Backup and Restore of database is one of the primary task of any DBA. Taking up full backup of database at regular interval and restore it whenever and wherever it is needed is very popular but it may not be possible for every database. Some production databases are too big and we can’t take full backup of database frequently and in this scenario, file / filegroup backup comes to rescue.

If you are operating database with size of few thousand GBs, It becomes impractical to take full database backup and restore full database backup as it might take few hours to complete this operation. Fortunately SQL Server 2005 and later Edition provides an answer to this challenge through piecemeal restore.
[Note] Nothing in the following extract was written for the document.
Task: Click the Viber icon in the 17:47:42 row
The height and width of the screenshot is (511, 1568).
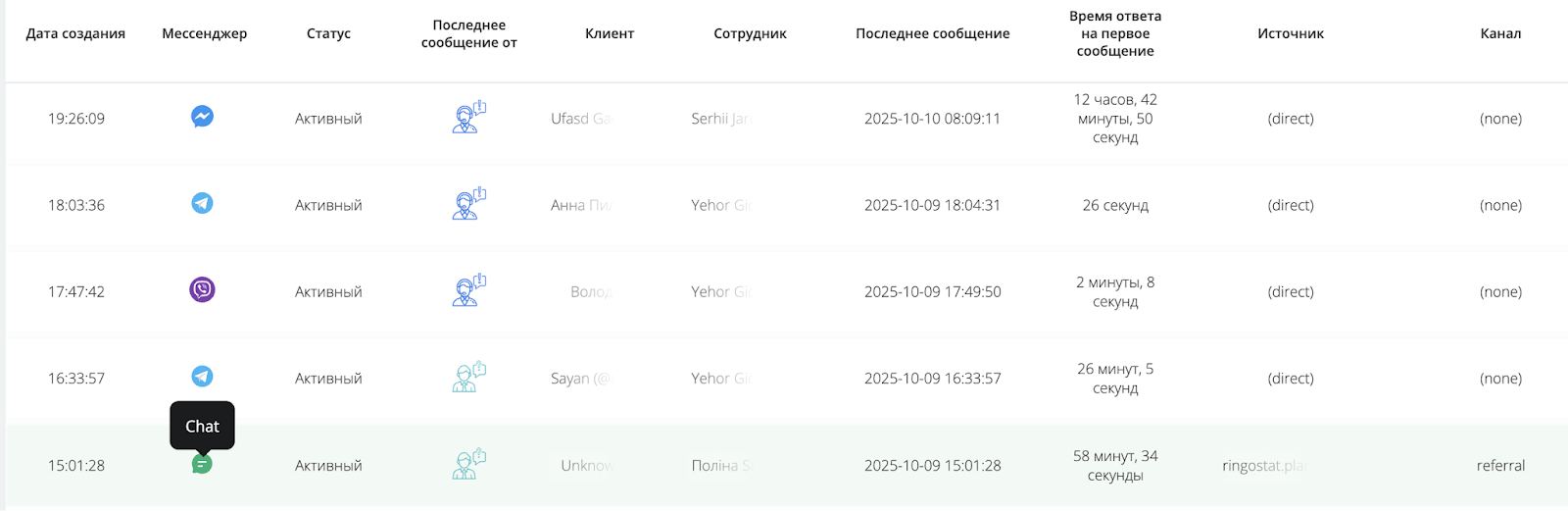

I will be using AdventureWorks2012 database with FULL recovery mode in my testing server. Adventureworks2012 database comes up with one default filegroup which is “Primary” but I will add one more File with new filegroup to demonstrate this exercise.

[sourcecode language=”sql”]
USE [master]
GO
–Add New Filegroup
ALTER DATABASE [AdventureWorks2012] ADD FILEGROUP [NewFileGroup]
GO

USE [master]
GO
–Add new data file with .NDF extension
ALTER DATABASE [AdventureWorks2012] ADD FILE
( NAME = N’AdvNewFile’, FILENAME = N’E:\SQL2012DataFiles\AdvNewFile.ndf’
, SIZE = 5120KB , FILEGROWTH = 1024KB ) TO FILEGROUP [NewFileGroup]
GO

USE [AdventureWorks2012]
GO
–create new table in newly created filegroup
CREATE TABLE [dbo].[EmpOnNewFileGroup](
[ID] [int] IDENTITY(1,1) NOT NULL,
[empName] [varchar](100) NULL
) ON NewFileGroup
GO
[/sourcecode]

Now, let us confirm the total number of database files / filegroup along with its path and size with simple TSQL script which was given in my earlier article too.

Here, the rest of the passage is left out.